Uchalan is a village in Raina II CD block in Bardhaman Sadar South subdivision of Purba Bardhaman district in West Bengal, India.

==History==
Uchalan is a historical village, here remains of Mughal Battle Fort found. A large man-made lake measuring 62 acre situated towards north–south at the heart of this village. This lake at Uchalan which was dug by King Sher Shah Suri during his rule (1540 A.D.-1545 A.D.) in India. There were Mughal Inn (Sarai khana) at the bank of lake which was converted to daak-bungalow later in British rule.

==Geography==
The entire village surrounded by Agriculture land. There are many ponds within the village which is balancing eco-system.

==Demographics==
As per the 2011 Census of India Uchalan had a total population of 7,439, of which 3,778 (51%) were males and 3,661 (49%) were females. Population below 6 years was 773. The total number of literates in Uchalan was 5,123 (76.85% of the population over 6 years).

==Economy==
Main occupation of the villagers is agriculture. Approximately 80% people living in this village directly and indirectly depend on Agriculture. About 10% people are in multiple services and about 10% people are involved in small shop-keeper businesses.
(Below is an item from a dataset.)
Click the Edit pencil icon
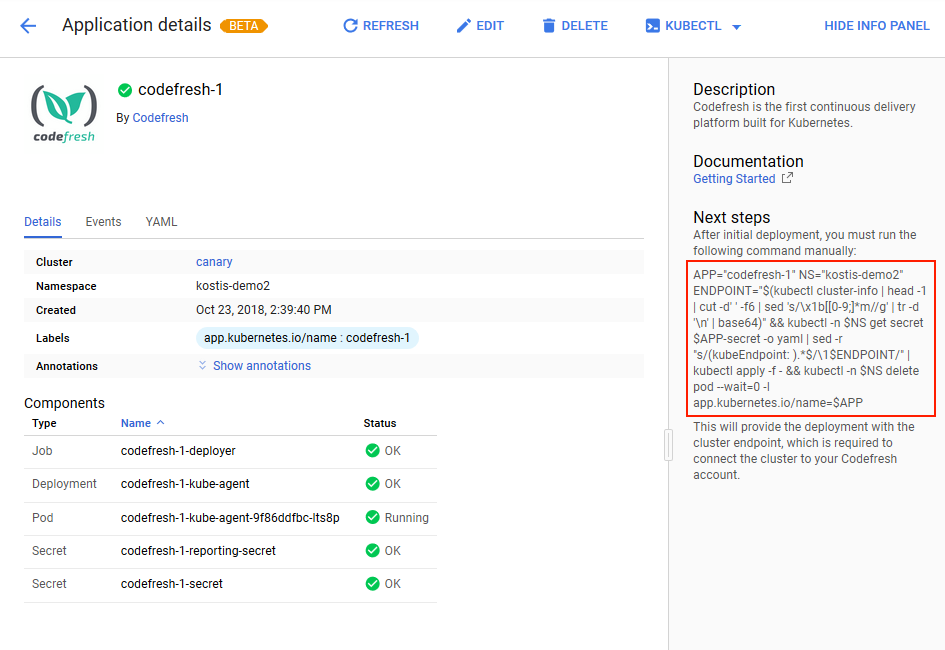945x650 pixels. [463, 26]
Uchalan is a vast and developing village where there is a one sub-post office, two nationalised banks, one petrol pump, seventeen rice mill, one animal health center, one State government circle office, and one state government affiliated library is located. This library is one of the largest libraries in the district.

==Transport==
It is located on Arambagh-Burdwan highway.
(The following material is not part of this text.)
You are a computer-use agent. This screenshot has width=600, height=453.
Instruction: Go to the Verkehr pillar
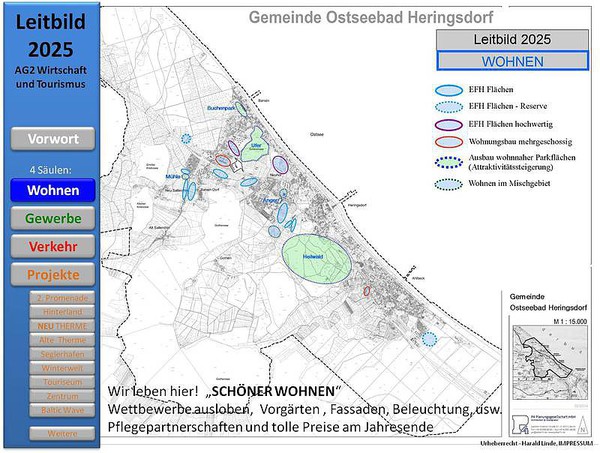click(53, 246)
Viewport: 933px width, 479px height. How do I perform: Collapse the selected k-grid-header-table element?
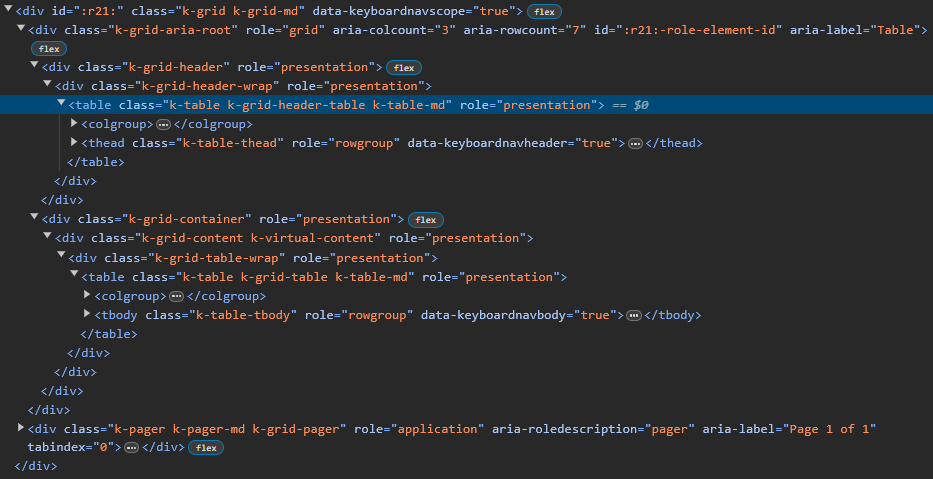(x=61, y=105)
The proposed Arambagh-Bowaichandi railway line will run through inside this village.

==Education==
It has one higher secondary school, two government recognized primary schools, and two private schools for primary education. The high school, named as Uchalan High School, was set up in 1930.

Aklakhi High School is a coeducational higher secondary school at Uchalan. Established in 1955, it has arrangements for teaching from class VI to XII.

Uchalan High School, a coeducational institution, established in 1930. is affiliated with the West Bengal Board of Secondary Education.

There is also a privately owned high school in muidhara operated by Techno India Group Public School Konnagar established in 21st November 2025.